Posted on 04/18/2020 11:13:43 AM PDT by Olog-hai
Dwindling supplies of carbon dioxide from ethanol plants is sparking concern about shortages of beer, soda and seltzer water essentials for many quarantined Americans.
Brewers and soft-drink makers use carbon dioxide, or CO2, for carbonation, which gives beer and soda fizz. Ethanol producers are a key provider of CO2 to the food industry, as they capture that gas as a byproduct of ethanol production and sell it in large quantities.
But ethanol, which is blended into the nations gasoline supply, has seen production drop sharply due to the drop in gasoline demand as a result of the COVID-19 pandemic. Gasoline demand is down by more than 30% in the United States.
The lack of ethanol output is disrupting this highly specialized corner of the food industry, as 34 of the 45 U.S. ethanol plants that sell CO2 have idled or cut production, said Renewable Fuels Association Chief Executive Geoff Cooper.
(Excerpt) Read more at reuters.com ...
OK, this is a REAL national emergency! It’s time to mobilize the captains of industry to fix this.
Won’t somebody please think of the children!!!
Don’t use it in my Mead.
“Drink Guiness, they use a nitrogen widget, plus it taste good.”
I HATE those things.
Soda is the only item on sale at our Kroger’s.
I mentioned to my wife a couple weeks ago that I am gonna start home brewing again soon, been supplying hops to small brewers but only when the beer runs out. I grow all the necessary ingredients and used to do it a lot.
Mead is wine, not beer.
OOPS that was 2019. Sorry. We bought several, but we really liked Foggier Window (my son is over now and has a much better memory than the old man).
OK. I was wondering if Monkish had been around that long. Time flies.
No, real beer has its own CO2 fizz.
From the site: https://www.thespruceeats.com/why-is-beer-fizzy-353152
What Is Natural Carbonation?
Natural carbonation results from the fermentation process. Fermentation produces alcohol and carbon dioxide as yeast digests the sugar in the wort. Although most of the carbon dioxide is allowed to escape during fermentation, the brewer will seal the beer in a container when it is almost complete. This is how natural carbonation is used to carbonate beer in holding vessels at the brewery and in casks.

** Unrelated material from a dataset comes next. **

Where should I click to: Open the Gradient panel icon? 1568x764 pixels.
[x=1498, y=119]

Another way to use natural carbonation is in the bottle. In this case, the beer is allowed to ferment completely. It is left unfiltered which leaves active yeast suspended in it. Then a small amount of sugar is added at bottling time. Once the bottles are sealed and the yeast begins to act on the sugar, carbon dioxide is released and absorbed by the beer.

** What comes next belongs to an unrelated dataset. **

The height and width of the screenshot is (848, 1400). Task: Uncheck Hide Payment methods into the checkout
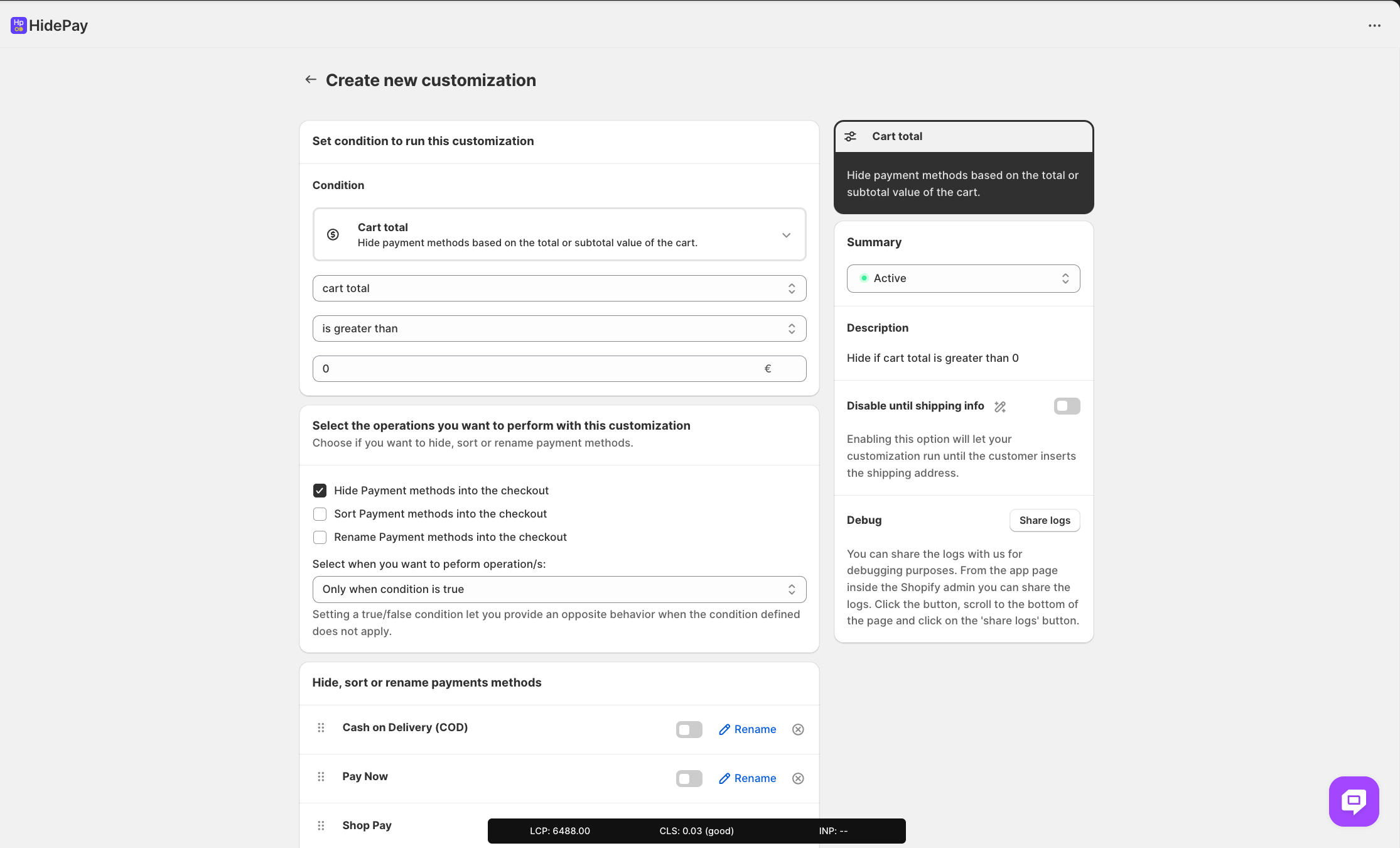coord(320,491)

It most certainly does. American beer tends to be overgassed anyway. "So the people have no CO2, do they? Let them drink nitrogen!" Marie Antoinette said that, or she would have if they hadn't cut her head off.

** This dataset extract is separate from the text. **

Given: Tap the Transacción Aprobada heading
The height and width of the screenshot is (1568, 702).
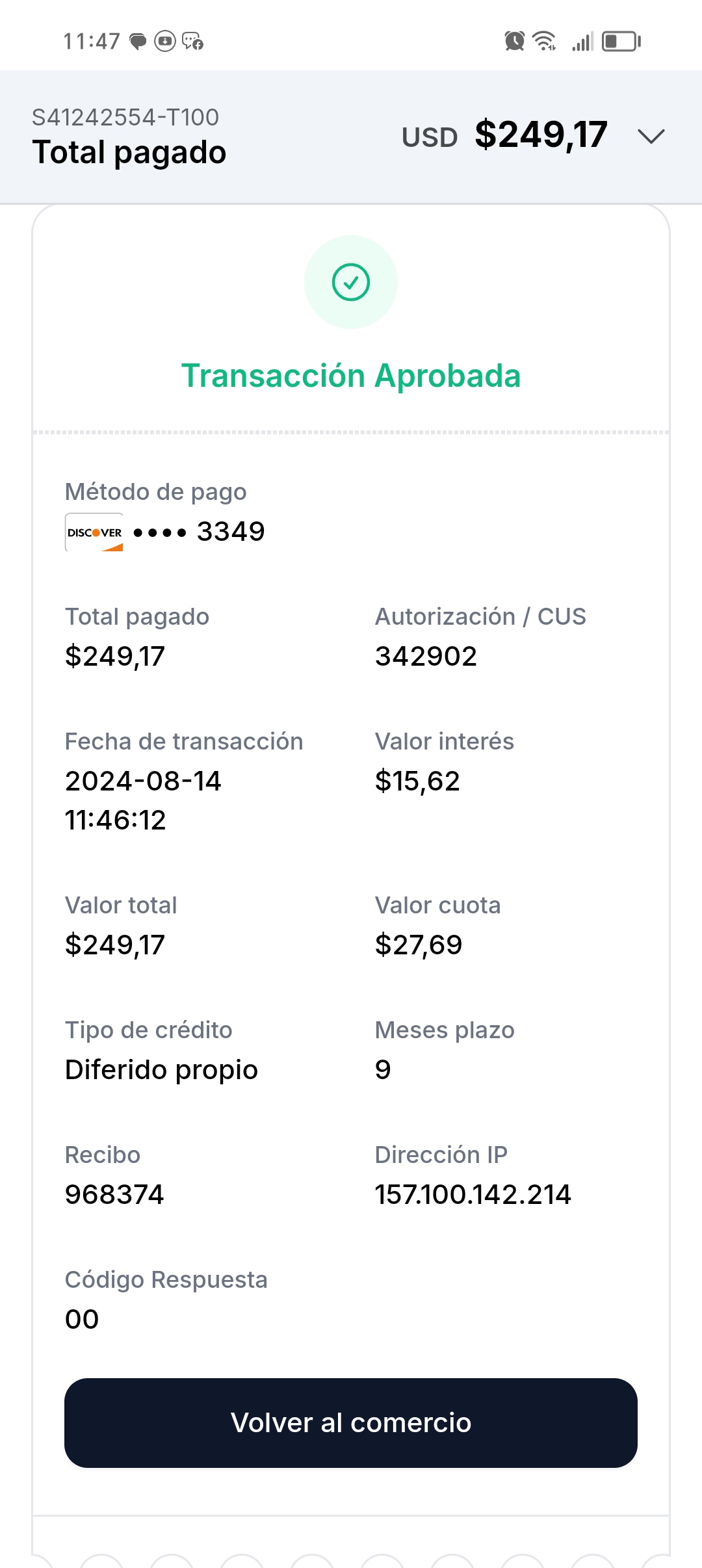Looking at the screenshot, I should coord(351,376).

I’m drinking a German Weizenbock I brewed (my first decoction) earlier this year. I keg as well, except for a barley wine I made with a buddy in January. We like to bottle those so we can cellar.
Luckily, I have plenty of CO2 for now.
“Mead is wine, not beer.”
Many people carbonate their Mead. I know that Mead is not Beer.
What a bunch of Bul, er malarkey, just where exactly did these buffoons presume CO2 was gotten from before we subjugated a food crop for ethanol production?
Funny I thought CO2 was a by product of beer brewing, more produced than then left behind.
I have in the past force carbed, worked welL. But In 5 gallon kegs its easier.
Will we be seeing charts of upside down hockey sticks?